La France, l’Italie et l’Espagne les principaux pays européens sont partisans d'un quota stable en 2011. Maria Damanaski, la commissaire européenne à la pêche, avait envisagé fin octobre une réduction du quota de pêche pour 2011 à 6.000 tonnes contre 13 500 cette année. Mais elle a changé de point de vue en ne parlant finalement que d'une baisse substantielle, sans chiffre, des quotas de capture du thon rouge, toujours aussi prisé des Japonais.
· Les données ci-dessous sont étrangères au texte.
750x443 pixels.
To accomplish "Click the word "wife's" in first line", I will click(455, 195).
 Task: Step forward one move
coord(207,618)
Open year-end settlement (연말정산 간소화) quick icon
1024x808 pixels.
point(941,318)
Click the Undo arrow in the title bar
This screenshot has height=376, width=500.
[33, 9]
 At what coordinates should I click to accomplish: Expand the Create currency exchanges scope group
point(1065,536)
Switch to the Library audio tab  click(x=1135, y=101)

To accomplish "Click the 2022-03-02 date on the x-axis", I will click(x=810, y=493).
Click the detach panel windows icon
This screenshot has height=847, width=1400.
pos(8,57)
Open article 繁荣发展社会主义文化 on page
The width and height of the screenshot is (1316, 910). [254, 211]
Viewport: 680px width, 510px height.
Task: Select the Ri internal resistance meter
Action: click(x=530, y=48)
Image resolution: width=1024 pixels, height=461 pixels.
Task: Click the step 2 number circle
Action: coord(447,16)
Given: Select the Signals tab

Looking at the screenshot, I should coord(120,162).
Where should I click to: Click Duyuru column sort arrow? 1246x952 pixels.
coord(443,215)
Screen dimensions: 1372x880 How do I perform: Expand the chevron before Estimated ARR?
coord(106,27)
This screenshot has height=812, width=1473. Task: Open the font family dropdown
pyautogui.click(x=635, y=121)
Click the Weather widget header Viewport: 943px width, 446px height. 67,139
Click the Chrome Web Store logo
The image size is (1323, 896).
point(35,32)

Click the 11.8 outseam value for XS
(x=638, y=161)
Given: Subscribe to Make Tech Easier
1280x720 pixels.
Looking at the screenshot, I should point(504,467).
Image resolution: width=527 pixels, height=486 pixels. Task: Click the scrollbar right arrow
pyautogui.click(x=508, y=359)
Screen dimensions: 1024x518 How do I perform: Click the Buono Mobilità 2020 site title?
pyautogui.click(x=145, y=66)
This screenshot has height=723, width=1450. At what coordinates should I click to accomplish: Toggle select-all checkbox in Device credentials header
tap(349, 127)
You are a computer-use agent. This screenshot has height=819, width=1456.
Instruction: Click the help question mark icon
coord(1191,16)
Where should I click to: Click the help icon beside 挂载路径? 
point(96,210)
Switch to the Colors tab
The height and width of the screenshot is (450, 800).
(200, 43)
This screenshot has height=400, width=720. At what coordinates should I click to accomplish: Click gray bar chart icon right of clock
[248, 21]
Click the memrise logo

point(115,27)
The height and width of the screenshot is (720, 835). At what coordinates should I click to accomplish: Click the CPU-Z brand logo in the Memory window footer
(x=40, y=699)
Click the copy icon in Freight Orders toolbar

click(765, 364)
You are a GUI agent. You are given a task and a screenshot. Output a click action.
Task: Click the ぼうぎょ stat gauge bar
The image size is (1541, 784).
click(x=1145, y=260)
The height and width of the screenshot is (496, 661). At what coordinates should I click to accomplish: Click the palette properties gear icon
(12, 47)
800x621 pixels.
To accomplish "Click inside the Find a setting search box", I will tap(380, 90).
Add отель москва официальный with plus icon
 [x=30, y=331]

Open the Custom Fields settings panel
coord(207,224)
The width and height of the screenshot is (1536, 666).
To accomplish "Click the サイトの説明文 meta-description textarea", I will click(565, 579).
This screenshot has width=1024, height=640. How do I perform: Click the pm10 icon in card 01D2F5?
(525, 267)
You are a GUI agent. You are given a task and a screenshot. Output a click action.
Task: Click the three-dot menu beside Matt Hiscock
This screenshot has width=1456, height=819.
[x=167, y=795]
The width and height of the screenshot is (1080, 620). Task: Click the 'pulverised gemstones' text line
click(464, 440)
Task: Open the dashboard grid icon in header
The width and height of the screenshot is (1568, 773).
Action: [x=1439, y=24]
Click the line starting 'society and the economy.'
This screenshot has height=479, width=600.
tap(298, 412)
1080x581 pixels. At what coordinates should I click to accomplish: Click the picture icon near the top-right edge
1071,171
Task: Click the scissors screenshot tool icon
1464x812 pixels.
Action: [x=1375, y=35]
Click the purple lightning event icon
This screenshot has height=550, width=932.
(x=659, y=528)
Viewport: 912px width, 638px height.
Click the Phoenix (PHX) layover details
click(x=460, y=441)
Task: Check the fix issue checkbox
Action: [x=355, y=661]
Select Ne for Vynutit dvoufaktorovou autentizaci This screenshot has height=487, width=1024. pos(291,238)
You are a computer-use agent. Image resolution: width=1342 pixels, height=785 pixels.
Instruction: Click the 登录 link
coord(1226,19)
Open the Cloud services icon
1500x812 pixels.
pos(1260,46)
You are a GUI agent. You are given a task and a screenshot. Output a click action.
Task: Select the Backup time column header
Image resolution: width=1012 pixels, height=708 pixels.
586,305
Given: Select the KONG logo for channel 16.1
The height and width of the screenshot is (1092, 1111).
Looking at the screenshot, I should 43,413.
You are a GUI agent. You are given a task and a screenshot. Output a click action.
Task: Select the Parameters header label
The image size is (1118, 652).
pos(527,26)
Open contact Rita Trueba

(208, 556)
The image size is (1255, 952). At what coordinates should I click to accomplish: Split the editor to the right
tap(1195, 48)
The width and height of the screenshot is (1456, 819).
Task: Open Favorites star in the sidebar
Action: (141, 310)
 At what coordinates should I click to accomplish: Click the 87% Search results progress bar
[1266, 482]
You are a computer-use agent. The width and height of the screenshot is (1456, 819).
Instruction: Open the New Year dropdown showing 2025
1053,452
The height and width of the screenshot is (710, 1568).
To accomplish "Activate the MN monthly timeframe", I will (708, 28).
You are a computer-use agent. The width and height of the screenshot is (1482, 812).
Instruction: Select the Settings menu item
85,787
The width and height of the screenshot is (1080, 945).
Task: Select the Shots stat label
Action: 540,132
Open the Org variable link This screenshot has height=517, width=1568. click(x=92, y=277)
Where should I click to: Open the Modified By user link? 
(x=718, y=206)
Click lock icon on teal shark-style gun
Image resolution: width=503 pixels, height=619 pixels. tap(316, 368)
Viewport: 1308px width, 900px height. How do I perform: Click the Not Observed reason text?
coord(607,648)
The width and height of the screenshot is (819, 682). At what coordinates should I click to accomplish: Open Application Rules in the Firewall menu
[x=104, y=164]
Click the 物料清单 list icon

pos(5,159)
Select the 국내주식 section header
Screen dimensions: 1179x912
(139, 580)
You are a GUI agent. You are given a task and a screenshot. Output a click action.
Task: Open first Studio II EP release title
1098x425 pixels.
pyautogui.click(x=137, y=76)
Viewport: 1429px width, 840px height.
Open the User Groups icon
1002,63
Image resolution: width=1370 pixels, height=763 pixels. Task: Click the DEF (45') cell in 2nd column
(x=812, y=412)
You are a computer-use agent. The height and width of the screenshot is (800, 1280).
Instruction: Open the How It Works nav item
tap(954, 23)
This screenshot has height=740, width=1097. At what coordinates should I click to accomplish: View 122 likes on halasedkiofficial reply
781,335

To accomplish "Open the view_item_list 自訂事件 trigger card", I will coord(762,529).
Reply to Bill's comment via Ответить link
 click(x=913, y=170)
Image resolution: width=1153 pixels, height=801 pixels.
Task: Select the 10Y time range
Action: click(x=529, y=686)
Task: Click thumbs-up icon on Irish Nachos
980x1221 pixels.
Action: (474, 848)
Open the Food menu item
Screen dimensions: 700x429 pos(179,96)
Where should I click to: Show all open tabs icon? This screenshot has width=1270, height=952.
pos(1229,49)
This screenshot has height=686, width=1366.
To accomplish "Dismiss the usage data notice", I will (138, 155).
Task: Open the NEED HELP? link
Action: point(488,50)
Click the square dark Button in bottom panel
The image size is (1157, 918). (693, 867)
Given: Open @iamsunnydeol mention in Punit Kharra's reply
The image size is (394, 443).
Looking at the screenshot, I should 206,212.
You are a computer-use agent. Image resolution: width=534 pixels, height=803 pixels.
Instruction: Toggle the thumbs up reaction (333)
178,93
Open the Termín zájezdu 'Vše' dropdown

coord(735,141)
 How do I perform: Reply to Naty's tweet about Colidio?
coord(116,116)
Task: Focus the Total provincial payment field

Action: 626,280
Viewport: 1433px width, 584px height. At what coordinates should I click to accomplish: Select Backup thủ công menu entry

A la veille de cette réunion, le Comité national français des pêches a proposé un maintien des quotas à 13.500 tonnes, dont 2.022 tonnes pour la France, estimant que "descendre en dessous de ces quotas mettrait en péril la pêche française, en détruisant des entreprises et des emplois". Les scientifiques de la CICTA estiment que le maintien du quota de 2010 permettra la reconstitution du stock de thon rouge d'ici 2022 avec une probabilité de chances de réussite de 60%.
Pour tout les défenseurs de la biodiversité et pour les ONG, il reste un risque de 40% de chance d’échouer et Greenpace, WWF, Pew et Oceana on fait un appel à la CICTA afin qu'elle se prononce en faveur de la suspension de la pêche industrielle du thon rouge car les stocks ont chuté de 85% en 30 ans.
Ces ONG ont également rappelé que durant la conférence de Nagoya il y a à peine 3 semaines la communauté internationale s'était engagée à une gestion responsable et durable des pêches.